Hospice disenrollment creates discontinuity of care in the end of life and may limit access to potentially important interdisciplinary palliative care services for patients and families. As we continue to discuss policy solutions for improving access to hospice care (Carlson, Morrison, and Bradley 2008a), it is critical to consider patients who have involuntarily lost access to hospice services due to disenrollment. The number of individuals choosing hospice care continues to grow, and it is thus critical to understand the substantial variation across hospices in disenrollment rates and to address the organization-level barriers in keeping patients who wish to receive hospice care until death enrolled with hospice until death.
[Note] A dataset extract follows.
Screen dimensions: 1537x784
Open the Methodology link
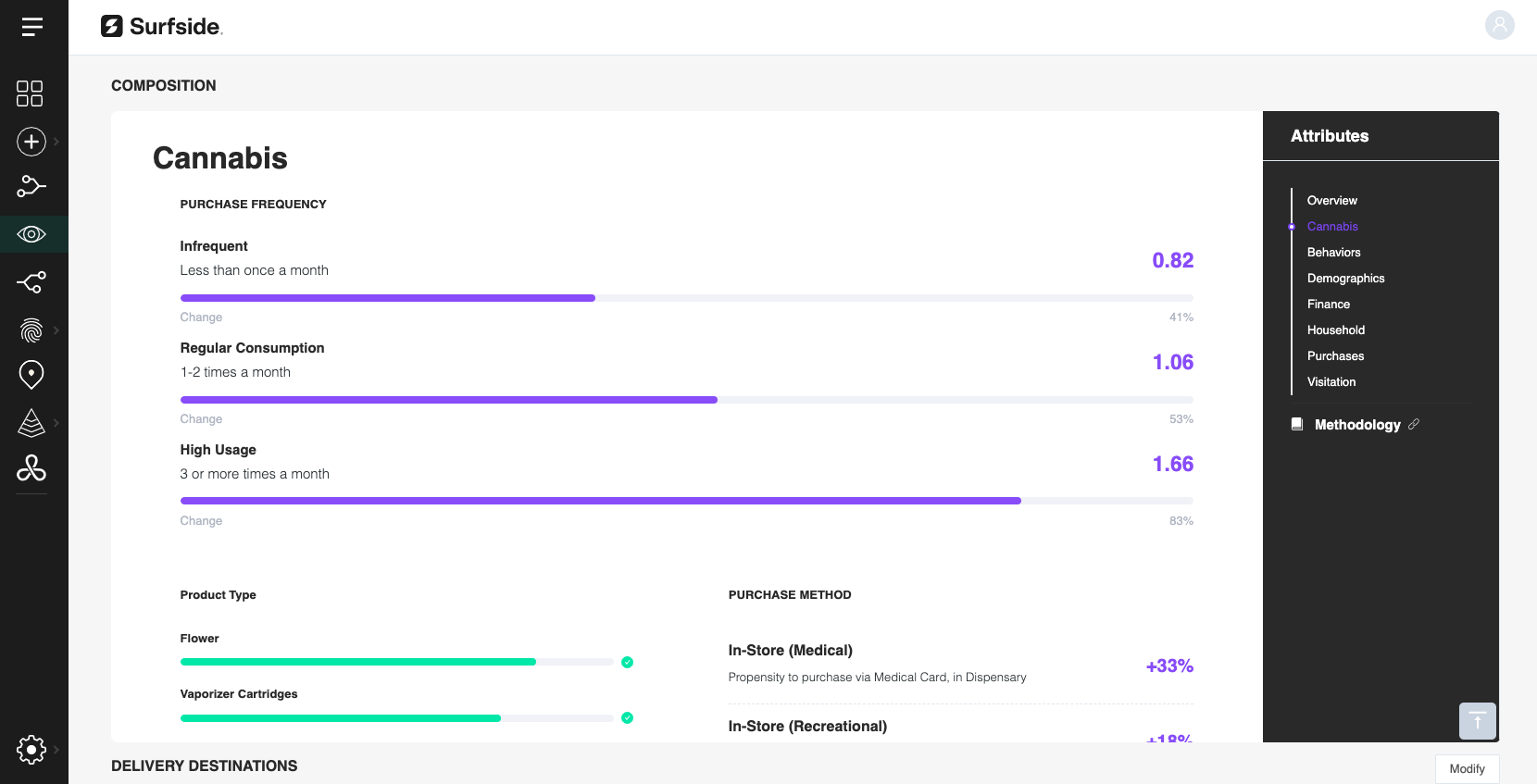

Joint Acknowledgment/Disclosure Statement: This work was supported by the National Cancer Institute (1R01CA116398-01A2). Dr. Carlson is a Brookdale Leadership in Aging Fellow and recipient of an NINR Career Development Award (1K99NR010495-01). Dr. Bradley is supported by the Patrick and Catherine Weldon Donaghue Medical Research Foundation Investigator Award (Grant #02-102). Dr. Morrison is the recipient of a Mid-Career Investigator Award in Patient-Oriented Research (K24 AG022345) from the National Institute on Aging.